▸ **INSTRUCTIONS FOR THE TASK**
Repeat the records word for word.

#### AVAILABLE DATA ####

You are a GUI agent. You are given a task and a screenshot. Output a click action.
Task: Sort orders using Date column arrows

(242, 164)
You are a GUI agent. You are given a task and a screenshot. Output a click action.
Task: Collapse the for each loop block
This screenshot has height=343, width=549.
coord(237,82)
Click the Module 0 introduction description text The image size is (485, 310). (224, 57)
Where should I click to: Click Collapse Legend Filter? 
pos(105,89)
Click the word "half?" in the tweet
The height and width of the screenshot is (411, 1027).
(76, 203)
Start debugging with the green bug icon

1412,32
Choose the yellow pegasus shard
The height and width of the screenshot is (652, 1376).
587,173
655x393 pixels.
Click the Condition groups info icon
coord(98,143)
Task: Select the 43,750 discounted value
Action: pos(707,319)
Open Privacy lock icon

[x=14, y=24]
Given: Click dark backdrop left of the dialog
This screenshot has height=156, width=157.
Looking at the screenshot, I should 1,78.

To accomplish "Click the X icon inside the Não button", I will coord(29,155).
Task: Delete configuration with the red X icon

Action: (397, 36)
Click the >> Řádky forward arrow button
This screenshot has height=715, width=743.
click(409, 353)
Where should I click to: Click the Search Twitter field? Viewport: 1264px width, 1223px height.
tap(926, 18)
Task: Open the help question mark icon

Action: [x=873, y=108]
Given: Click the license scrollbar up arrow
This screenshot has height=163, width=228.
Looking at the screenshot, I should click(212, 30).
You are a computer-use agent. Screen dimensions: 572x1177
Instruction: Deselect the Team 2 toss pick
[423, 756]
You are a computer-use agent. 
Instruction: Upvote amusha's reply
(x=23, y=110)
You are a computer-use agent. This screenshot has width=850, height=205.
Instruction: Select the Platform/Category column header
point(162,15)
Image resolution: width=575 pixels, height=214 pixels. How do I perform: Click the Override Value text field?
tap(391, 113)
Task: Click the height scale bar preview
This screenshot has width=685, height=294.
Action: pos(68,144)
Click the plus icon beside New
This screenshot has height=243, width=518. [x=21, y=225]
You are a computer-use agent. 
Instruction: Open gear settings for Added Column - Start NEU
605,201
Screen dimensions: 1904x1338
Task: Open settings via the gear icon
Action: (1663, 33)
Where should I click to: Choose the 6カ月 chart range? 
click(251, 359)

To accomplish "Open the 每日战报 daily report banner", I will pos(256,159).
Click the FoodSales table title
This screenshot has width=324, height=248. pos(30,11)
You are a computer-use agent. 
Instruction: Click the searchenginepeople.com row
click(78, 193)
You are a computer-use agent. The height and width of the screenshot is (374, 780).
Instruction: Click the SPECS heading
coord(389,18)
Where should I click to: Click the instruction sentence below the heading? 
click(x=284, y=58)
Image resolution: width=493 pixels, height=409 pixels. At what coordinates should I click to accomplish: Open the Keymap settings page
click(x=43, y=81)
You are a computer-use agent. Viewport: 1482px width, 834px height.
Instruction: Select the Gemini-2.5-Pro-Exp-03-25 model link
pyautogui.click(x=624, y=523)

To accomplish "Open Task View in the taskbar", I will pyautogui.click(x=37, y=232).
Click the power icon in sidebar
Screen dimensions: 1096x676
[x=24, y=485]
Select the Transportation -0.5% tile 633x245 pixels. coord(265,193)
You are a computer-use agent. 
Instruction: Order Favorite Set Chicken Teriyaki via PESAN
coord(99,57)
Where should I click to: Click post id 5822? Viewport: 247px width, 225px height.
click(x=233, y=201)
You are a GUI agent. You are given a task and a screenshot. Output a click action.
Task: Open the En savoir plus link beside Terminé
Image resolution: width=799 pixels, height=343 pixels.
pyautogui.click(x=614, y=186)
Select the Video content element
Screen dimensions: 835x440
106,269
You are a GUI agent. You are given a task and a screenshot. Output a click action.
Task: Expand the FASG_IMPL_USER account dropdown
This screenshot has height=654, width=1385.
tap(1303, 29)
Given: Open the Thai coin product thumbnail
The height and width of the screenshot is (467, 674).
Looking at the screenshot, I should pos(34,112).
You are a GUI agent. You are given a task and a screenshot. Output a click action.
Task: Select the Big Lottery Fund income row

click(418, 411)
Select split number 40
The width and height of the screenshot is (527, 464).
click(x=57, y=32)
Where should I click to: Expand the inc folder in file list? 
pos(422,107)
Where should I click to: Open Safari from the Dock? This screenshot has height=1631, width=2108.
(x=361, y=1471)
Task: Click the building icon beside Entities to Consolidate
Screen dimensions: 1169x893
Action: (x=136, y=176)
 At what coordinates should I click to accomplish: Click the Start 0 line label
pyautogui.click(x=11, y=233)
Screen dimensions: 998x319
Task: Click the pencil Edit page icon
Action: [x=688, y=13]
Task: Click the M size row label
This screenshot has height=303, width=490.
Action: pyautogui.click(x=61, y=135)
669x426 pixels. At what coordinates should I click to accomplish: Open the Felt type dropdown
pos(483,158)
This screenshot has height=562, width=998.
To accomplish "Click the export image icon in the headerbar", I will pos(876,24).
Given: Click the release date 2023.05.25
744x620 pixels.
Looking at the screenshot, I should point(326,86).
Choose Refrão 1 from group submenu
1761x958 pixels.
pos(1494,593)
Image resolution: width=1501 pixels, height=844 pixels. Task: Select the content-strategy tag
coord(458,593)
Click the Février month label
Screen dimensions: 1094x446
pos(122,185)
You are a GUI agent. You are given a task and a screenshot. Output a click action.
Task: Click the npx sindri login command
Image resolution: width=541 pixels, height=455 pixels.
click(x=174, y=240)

####

▸ **EXERCISE SOLUTION**
You are a GUI agent. You are given a task and a screenshot. Output a click action.
Task: Sort orders using Date column arrows

(242, 164)
You are a GUI agent. You are given a task and a screenshot. Output a click action.
Task: Collapse the for each loop block
This screenshot has height=343, width=549.
coord(237,82)
Click the Module 0 introduction description text The image size is (485, 310). (224, 57)
Where should I click to: Click Collapse Legend Filter? 
pos(105,89)
Click the word "half?" in the tweet
The height and width of the screenshot is (411, 1027).
(76, 203)
Start debugging with the green bug icon

1412,32
Choose the yellow pegasus shard
The height and width of the screenshot is (652, 1376).
587,173
655x393 pixels.
Click the Condition groups info icon
coord(98,143)
Task: Select the 43,750 discounted value
Action: pos(707,319)
Open Privacy lock icon

[x=14, y=24]
Given: Click dark backdrop left of the dialog
This screenshot has height=156, width=157.
Looking at the screenshot, I should 1,78.

To accomplish "Click the X icon inside the Não button", I will coord(29,155).
Task: Delete configuration with the red X icon

Action: (397, 36)
Click the >> Řádky forward arrow button
This screenshot has height=715, width=743.
click(409, 353)
Where should I click to: Click the Search Twitter field? Viewport: 1264px width, 1223px height.
tap(926, 18)
Task: Open the help question mark icon

Action: [x=873, y=108]
Given: Click the license scrollbar up arrow
This screenshot has height=163, width=228.
Looking at the screenshot, I should click(212, 30).
You are a computer-use agent. Screen dimensions: 572x1177
Instruction: Deselect the Team 2 toss pick
[423, 756]
You are a computer-use agent. 
Instruction: Upvote amusha's reply
(x=23, y=110)
You are a computer-use agent. This screenshot has width=850, height=205.
Instruction: Select the Platform/Category column header
point(162,15)
Image resolution: width=575 pixels, height=214 pixels. How do I perform: Click the Override Value text field?
tap(391, 113)
Task: Click the height scale bar preview
This screenshot has width=685, height=294.
Action: pos(68,144)
Click the plus icon beside New
This screenshot has height=243, width=518. [x=21, y=225]
You are a computer-use agent. 
Instruction: Open gear settings for Added Column - Start NEU
605,201
Screen dimensions: 1904x1338
Task: Open settings via the gear icon
Action: (1663, 33)
Where should I click to: Choose the 6カ月 chart range? 
click(251, 359)

To accomplish "Open the 每日战报 daily report banner", I will pos(256,159).
Click the FoodSales table title
This screenshot has width=324, height=248. pos(30,11)
You are a computer-use agent. 
Instruction: Click the searchenginepeople.com row
click(78, 193)
You are a computer-use agent. The height and width of the screenshot is (374, 780).
Instruction: Click the SPECS heading
coord(389,18)
Where should I click to: Click the instruction sentence below the heading? 
click(x=284, y=58)
Image resolution: width=493 pixels, height=409 pixels. At what coordinates should I click to accomplish: Open the Keymap settings page
click(x=43, y=81)
You are a computer-use agent. Viewport: 1482px width, 834px height.
Instruction: Select the Gemini-2.5-Pro-Exp-03-25 model link
pyautogui.click(x=624, y=523)

To accomplish "Open Task View in the taskbar", I will pyautogui.click(x=37, y=232).
Click the power icon in sidebar
Screen dimensions: 1096x676
[x=24, y=485]
Select the Transportation -0.5% tile 633x245 pixels. coord(265,193)
You are a computer-use agent. 
Instruction: Order Favorite Set Chicken Teriyaki via PESAN
coord(99,57)
Where should I click to: Click post id 5822? Viewport: 247px width, 225px height.
click(x=233, y=201)
You are a GUI agent. You are given a task and a screenshot. Output a click action.
Task: Open the En savoir plus link beside Terminé
Image resolution: width=799 pixels, height=343 pixels.
pyautogui.click(x=614, y=186)
Select the Video content element
Screen dimensions: 835x440
106,269
You are a GUI agent. You are given a task and a screenshot. Output a click action.
Task: Expand the FASG_IMPL_USER account dropdown
This screenshot has height=654, width=1385.
tap(1303, 29)
Given: Open the Thai coin product thumbnail
The height and width of the screenshot is (467, 674).
Looking at the screenshot, I should pos(34,112).
You are a GUI agent. You are given a task and a screenshot. Output a click action.
Task: Select the Big Lottery Fund income row

click(418, 411)
Select split number 40
The width and height of the screenshot is (527, 464).
click(x=57, y=32)
Where should I click to: Expand the inc folder in file list? 
pos(422,107)
Where should I click to: Open Safari from the Dock? This screenshot has height=1631, width=2108.
(x=361, y=1471)
Task: Click the building icon beside Entities to Consolidate
Screen dimensions: 1169x893
Action: (x=136, y=176)
 At what coordinates should I click to accomplish: Click the Start 0 line label
pyautogui.click(x=11, y=233)
Screen dimensions: 998x319
Task: Click the pencil Edit page icon
Action: [x=688, y=13]
Task: Click the M size row label
This screenshot has height=303, width=490.
Action: pyautogui.click(x=61, y=135)
669x426 pixels. At what coordinates should I click to accomplish: Open the Felt type dropdown
pos(483,158)
This screenshot has height=562, width=998.
To accomplish "Click the export image icon in the headerbar", I will pos(876,24).
Given: Click the release date 2023.05.25
744x620 pixels.
Looking at the screenshot, I should point(326,86).
Choose Refrão 1 from group submenu
1761x958 pixels.
pos(1494,593)
Image resolution: width=1501 pixels, height=844 pixels. Task: Select the content-strategy tag
coord(458,593)
Click the Février month label
Screen dimensions: 1094x446
pos(122,185)
You are a GUI agent. You are given a task and a screenshot. Output a click action.
Task: Click the npx sindri login command
Image resolution: width=541 pixels, height=455 pixels.
click(x=174, y=240)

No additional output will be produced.